(Document section)
The legal tabloid Above the Law also found "How to Get Away With Murder" absurd.
(End Document section)
■ **What is needed**: In the sentence about Above the Law, what did the legal tabloid find absurd?
(Listed entries)
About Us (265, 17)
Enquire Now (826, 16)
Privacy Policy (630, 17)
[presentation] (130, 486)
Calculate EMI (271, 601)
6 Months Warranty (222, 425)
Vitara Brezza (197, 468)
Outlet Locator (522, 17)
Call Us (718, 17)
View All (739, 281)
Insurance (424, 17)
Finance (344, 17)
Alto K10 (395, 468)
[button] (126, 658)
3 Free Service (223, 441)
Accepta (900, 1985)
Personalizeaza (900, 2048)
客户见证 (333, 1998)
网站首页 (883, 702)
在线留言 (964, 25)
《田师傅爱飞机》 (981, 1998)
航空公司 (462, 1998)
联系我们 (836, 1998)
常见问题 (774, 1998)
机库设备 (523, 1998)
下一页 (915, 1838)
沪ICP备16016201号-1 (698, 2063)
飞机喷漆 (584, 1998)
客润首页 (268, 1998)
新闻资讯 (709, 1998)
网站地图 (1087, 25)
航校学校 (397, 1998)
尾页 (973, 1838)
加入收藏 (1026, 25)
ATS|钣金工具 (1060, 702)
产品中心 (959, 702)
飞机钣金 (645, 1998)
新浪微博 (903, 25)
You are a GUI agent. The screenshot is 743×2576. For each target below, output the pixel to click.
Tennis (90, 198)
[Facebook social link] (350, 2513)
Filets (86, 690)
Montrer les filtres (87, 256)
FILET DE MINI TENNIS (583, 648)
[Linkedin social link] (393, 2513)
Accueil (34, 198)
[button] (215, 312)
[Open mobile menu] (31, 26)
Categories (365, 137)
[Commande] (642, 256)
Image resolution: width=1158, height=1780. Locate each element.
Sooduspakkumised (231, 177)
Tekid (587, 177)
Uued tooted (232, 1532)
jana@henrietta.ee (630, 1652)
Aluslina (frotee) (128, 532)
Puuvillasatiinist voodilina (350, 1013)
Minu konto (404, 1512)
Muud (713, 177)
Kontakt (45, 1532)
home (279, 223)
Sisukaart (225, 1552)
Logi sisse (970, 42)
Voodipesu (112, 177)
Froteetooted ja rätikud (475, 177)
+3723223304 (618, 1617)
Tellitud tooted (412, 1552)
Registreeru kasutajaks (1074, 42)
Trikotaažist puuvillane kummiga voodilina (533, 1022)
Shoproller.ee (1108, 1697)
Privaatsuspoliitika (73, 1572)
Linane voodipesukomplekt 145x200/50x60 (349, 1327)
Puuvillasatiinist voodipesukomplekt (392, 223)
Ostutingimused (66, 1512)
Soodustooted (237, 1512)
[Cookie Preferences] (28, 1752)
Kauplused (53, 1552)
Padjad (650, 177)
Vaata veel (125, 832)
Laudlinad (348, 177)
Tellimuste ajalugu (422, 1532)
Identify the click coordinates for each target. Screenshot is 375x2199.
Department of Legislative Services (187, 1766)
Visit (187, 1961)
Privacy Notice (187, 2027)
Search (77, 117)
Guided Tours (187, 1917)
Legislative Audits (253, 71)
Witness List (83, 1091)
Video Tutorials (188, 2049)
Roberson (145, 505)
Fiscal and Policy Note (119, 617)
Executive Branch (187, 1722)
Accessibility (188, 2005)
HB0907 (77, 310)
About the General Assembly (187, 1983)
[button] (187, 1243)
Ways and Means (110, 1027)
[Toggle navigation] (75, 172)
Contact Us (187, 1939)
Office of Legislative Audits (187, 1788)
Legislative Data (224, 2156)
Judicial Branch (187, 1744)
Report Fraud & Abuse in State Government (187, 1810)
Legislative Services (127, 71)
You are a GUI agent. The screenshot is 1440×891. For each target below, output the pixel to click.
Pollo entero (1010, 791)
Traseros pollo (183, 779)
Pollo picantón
(End Listed entries)
■ **Result of this exercise**: "How to Get Away With Murder"